You can continue as you cross:
Do you realize my mom will squash you if something happens to me tonight? So don’t try to drag me into a dark alley and take advantage of my innocence…
Keep teasing her:
I am not sure If I can trust you my life. You failed to stay responsible while we were crossing this dangerous bike trail…
Holding her hand now should be easier. By the way, if at some point she grabs your hand, just kiss her, it’s a clear sign!
Interlace Your Fingers
Once you held her hand a couple of times, try to interlace your fingers. It is more intimate and sends a clear message.
A rule of thumb is to release after five or so seconds. Also, try to time it with a story or a joke to make it feel natural and organic.
It’s better to hold and release often.
Braid Her Hair
If ambling in a park brought you to a bench in a secluded place, it’s an opportunity to practice braiding. It’s always in trend.
I never braided anyone’s hair and learned it on the dates just like yours. If you got no idea how to do it, just pretend like you do since she can’t see what you’re doing with her hair anyway:
I like how your hair feels, let me try something real quick.
Turn her around so you both face the same way and start playing with her hair.
Look up video tutorials as this is a fun skill to have!
Rub Her Head
I have never met a person who doesn’t like a head massage. I am sure your date isn’t an exception. Have you ever tried one of those scalp massagers?

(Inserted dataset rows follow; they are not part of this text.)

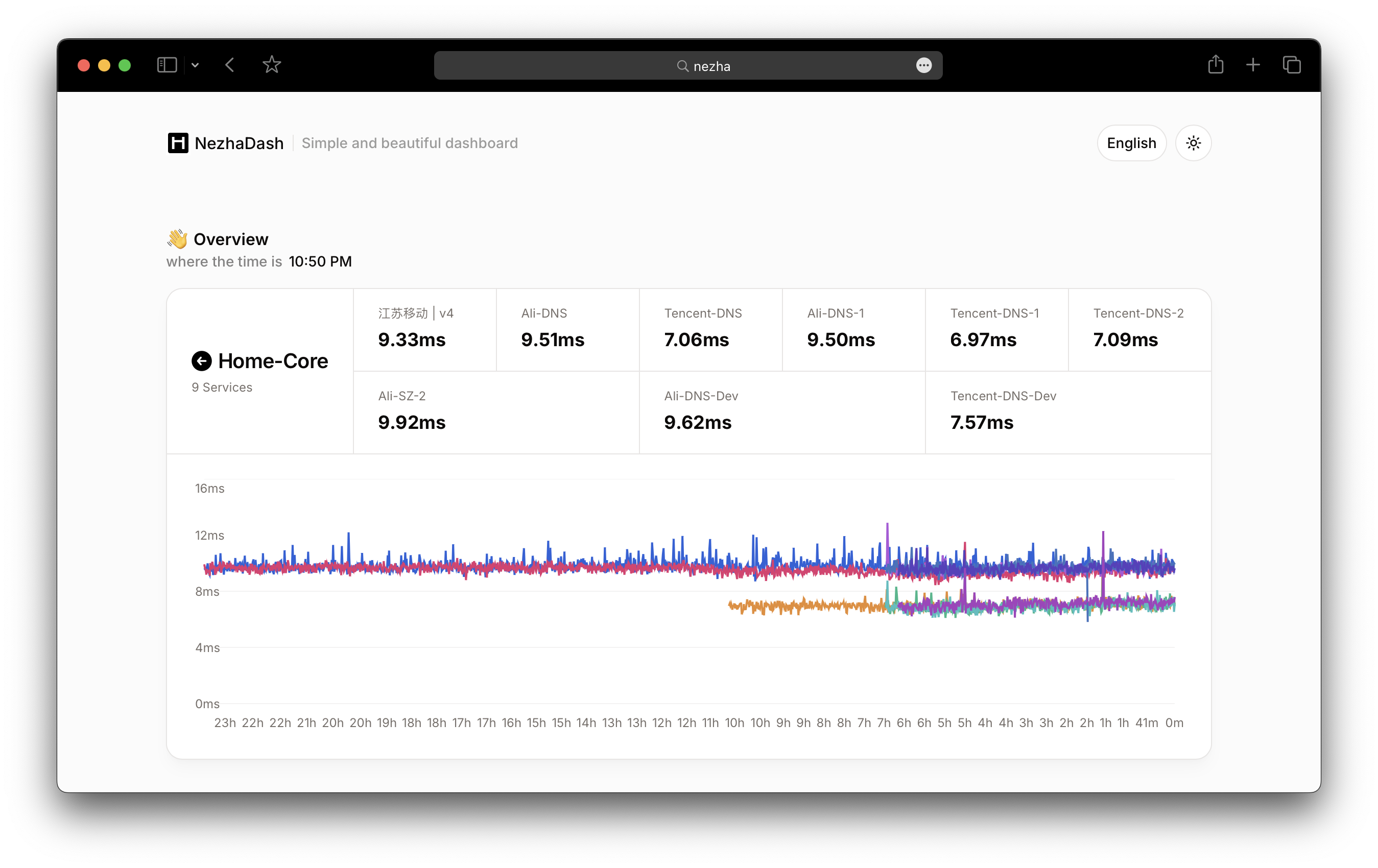Click the Home-Core back arrow icon
This screenshot has width=1378, height=868.
[x=201, y=361]
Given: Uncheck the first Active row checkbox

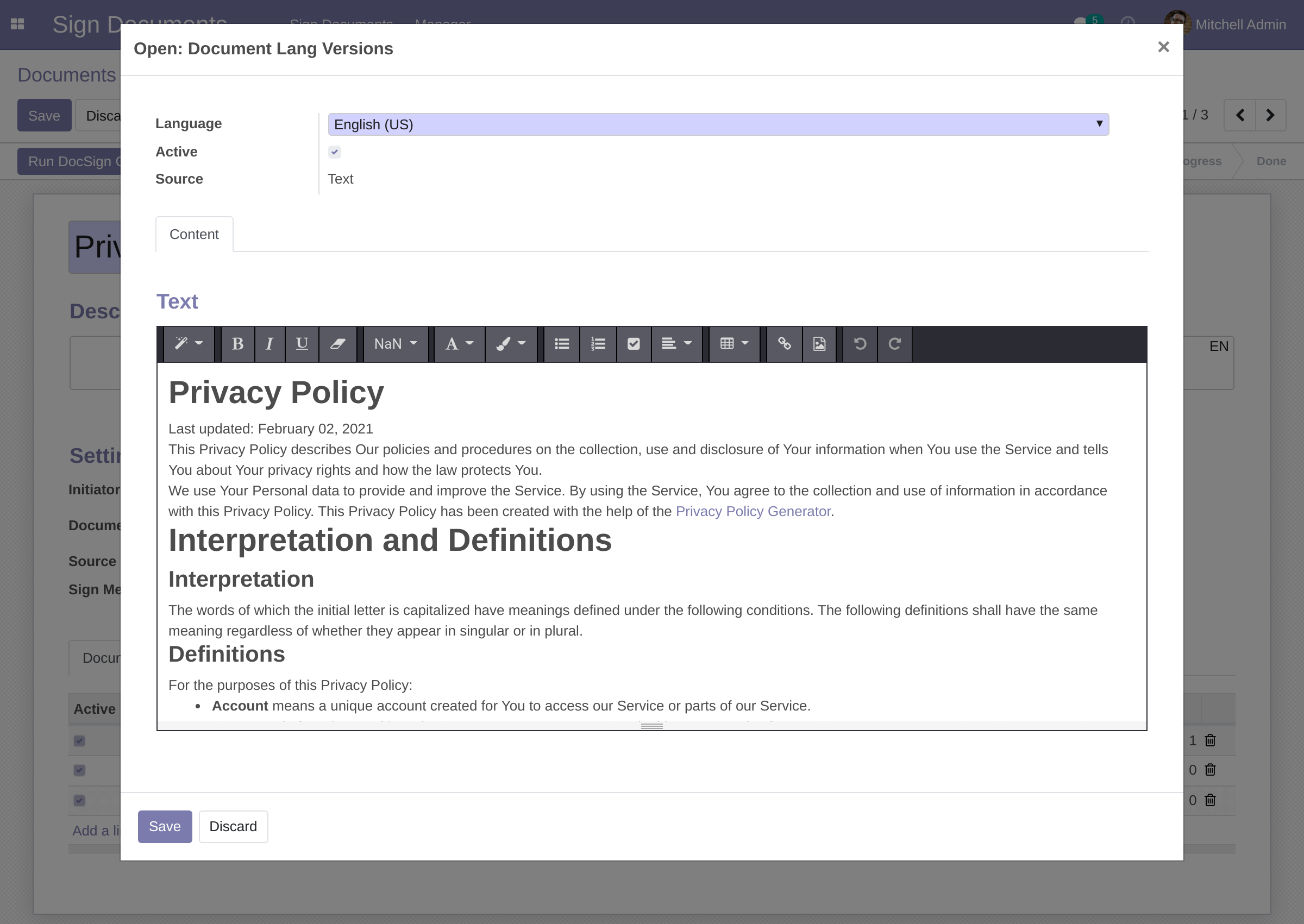Looking at the screenshot, I should pos(79,740).
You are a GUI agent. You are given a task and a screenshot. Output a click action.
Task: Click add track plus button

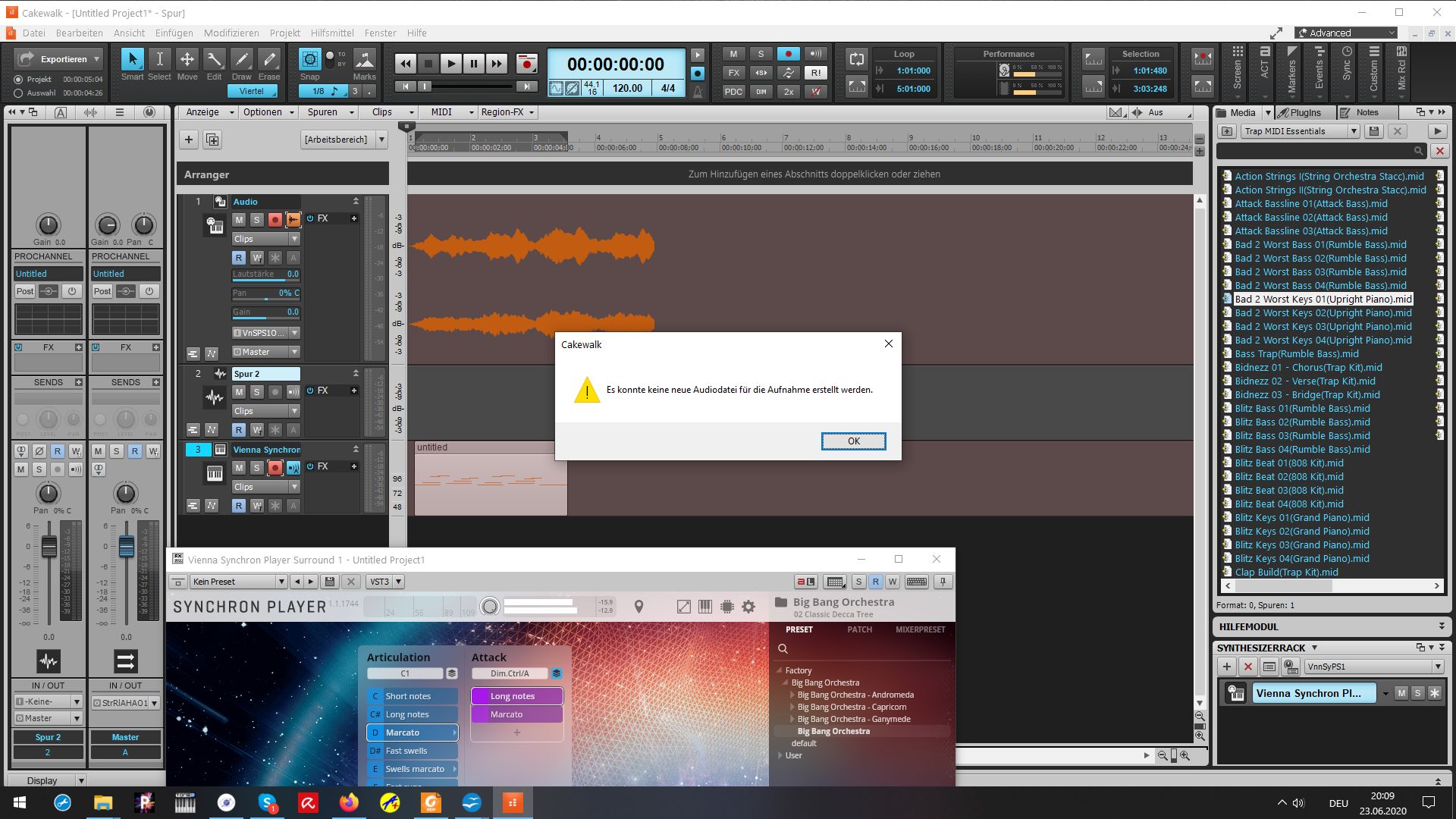coord(189,140)
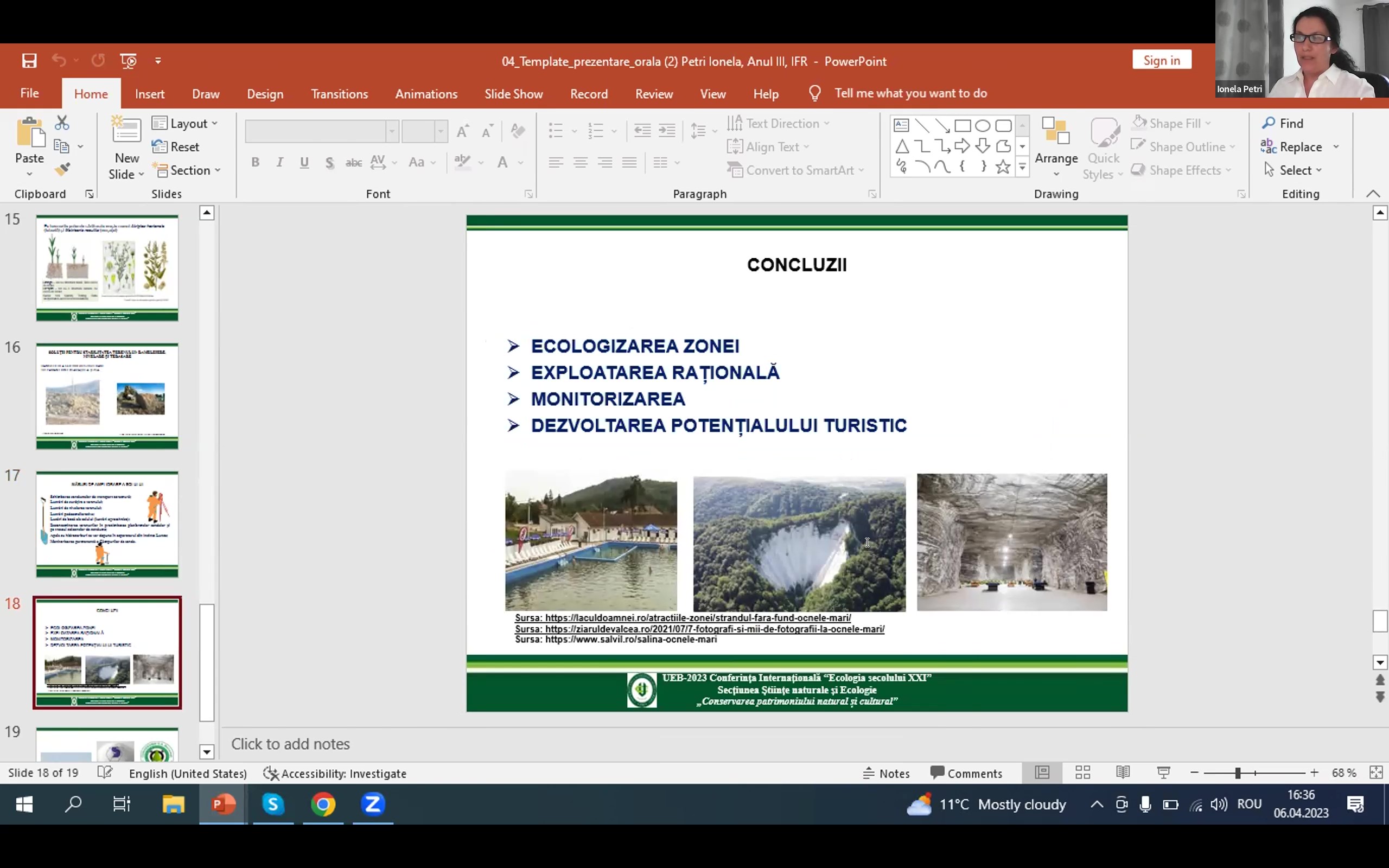The image size is (1389, 868).
Task: Click Start From Beginning slideshow icon
Action: pos(129,61)
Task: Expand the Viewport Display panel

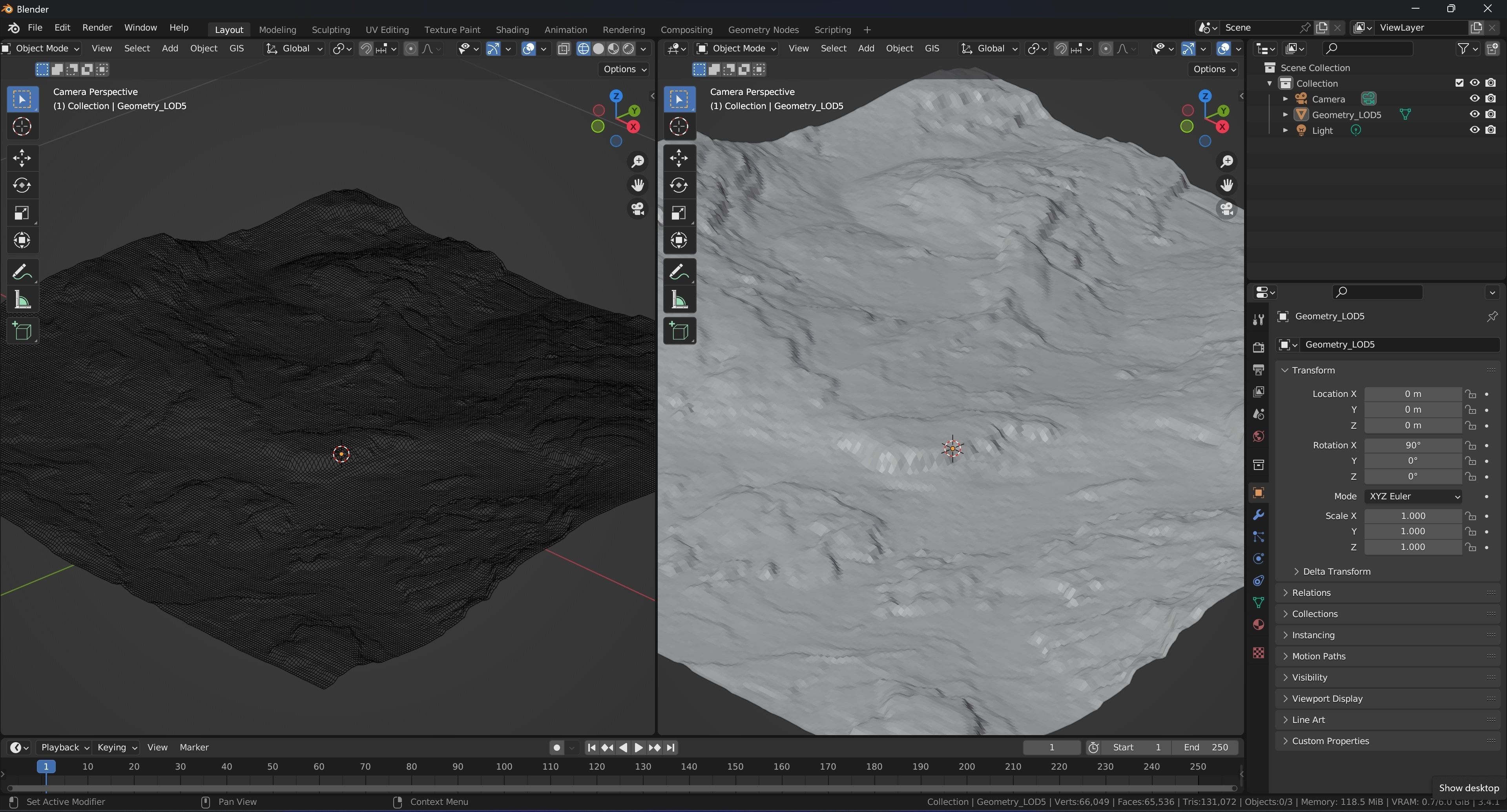Action: pyautogui.click(x=1327, y=699)
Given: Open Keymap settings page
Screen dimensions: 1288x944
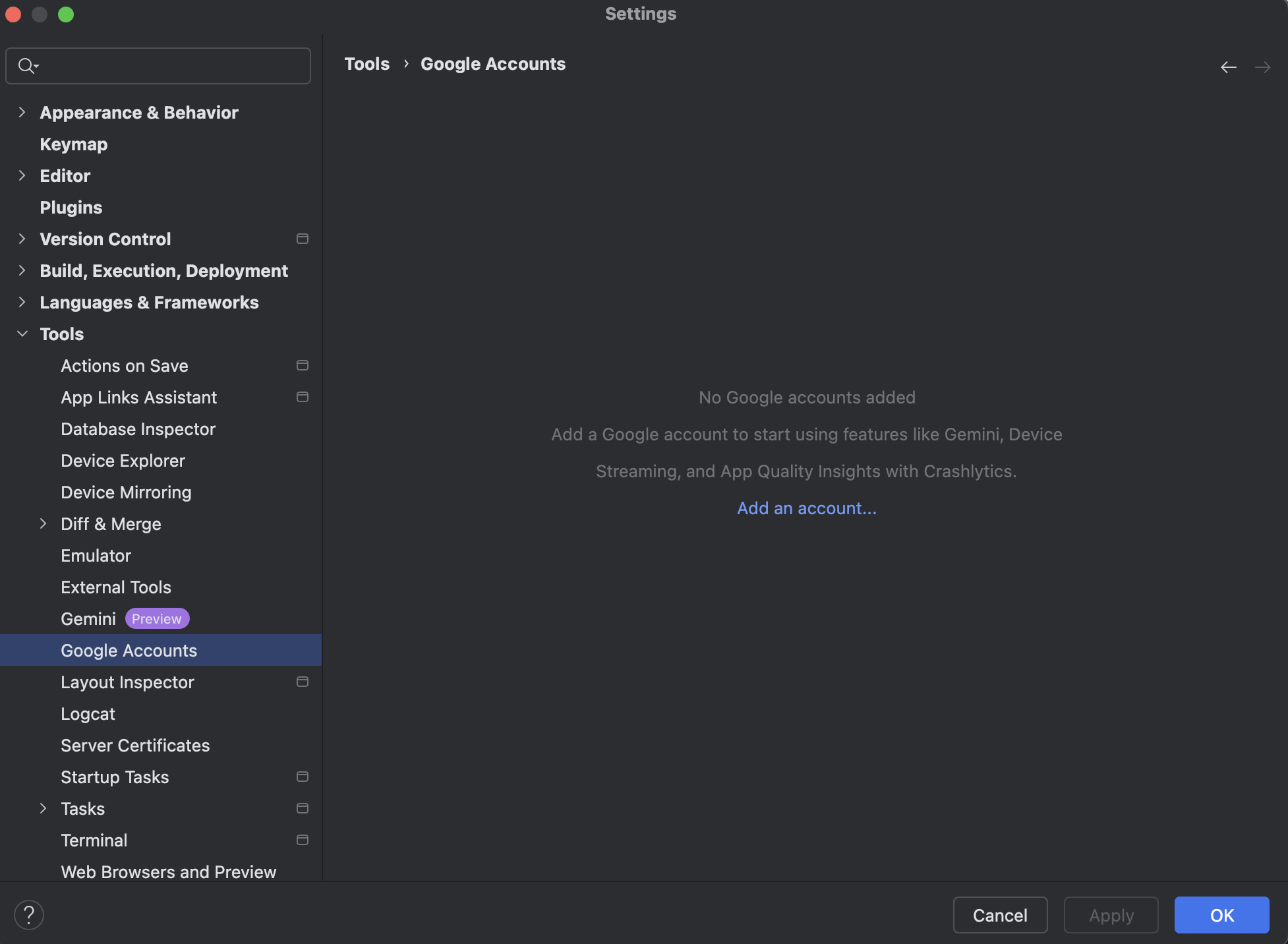Looking at the screenshot, I should (74, 144).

As you run your hand through the back of her head, gently grab her hair. Then start gently squeezing your fingers. Her hair will get pulled as a result. Make sure she feels a light grip but don’t pull past that. This pulling gives an amazing sensation. Ask someone to do it to you.
Well, it might sound weird, but that’s why you first braid her hair.
If you face each other, pull her head toward yours. Look her in the eyes and begin tilting your head. If she mirrors, just go for a kiss.
Go For the First Kiss
If you got this far, she is ready for a kiss. You can kiss her now and relieve some tension or enjoy it by delaying the kiss.
Delaying the kiss makes it more anticipated. And the intriguing narrative can serve as a good tinder for sparking a relationship.
Don’t confuse delaying with hesitating! If you’re uncertain, just go for a kiss at the first opportunity.
The place for the first kiss matters. Social pressure and judgment from others can intimidate her. Get somewhere secluded.
Keep her close. Slow down your talking. Turn down the volume. You want to sound calm. Hold the eye contact and ask:
Do you want to kiss me?
If she nods, go for it.
If she responds NO, which is unlikely, then say with a smile:
I didn’t say you could. But it seemed like you had something kinky on your mind…
Then roll a couple of steps back and start over.
The most common response is Maybe or I don't know. She might not even utter it. It's awesome, because if she doesn’t respond directly, you say:
OK, let’s check.
And then go for the kiss!
Congratulations! You made it.
Don’t make the first kiss too long. A rule of thumb is 3-5 seconds. Then pull away before she does.
The first kiss might not happen with her, but it will happen with the next one. Because life worth living is the one filled with mistakes and experience.
Be inspired by the feeling of uncertainty. Be excited to take chances! Don’t waste time guessing and procrastinating. Go for a kiss to find out if you succeed or if this is a learning experience. Remember – success is a bad teacher!
Those uncertainties that we usually dread make the best stories to reminisce in the future.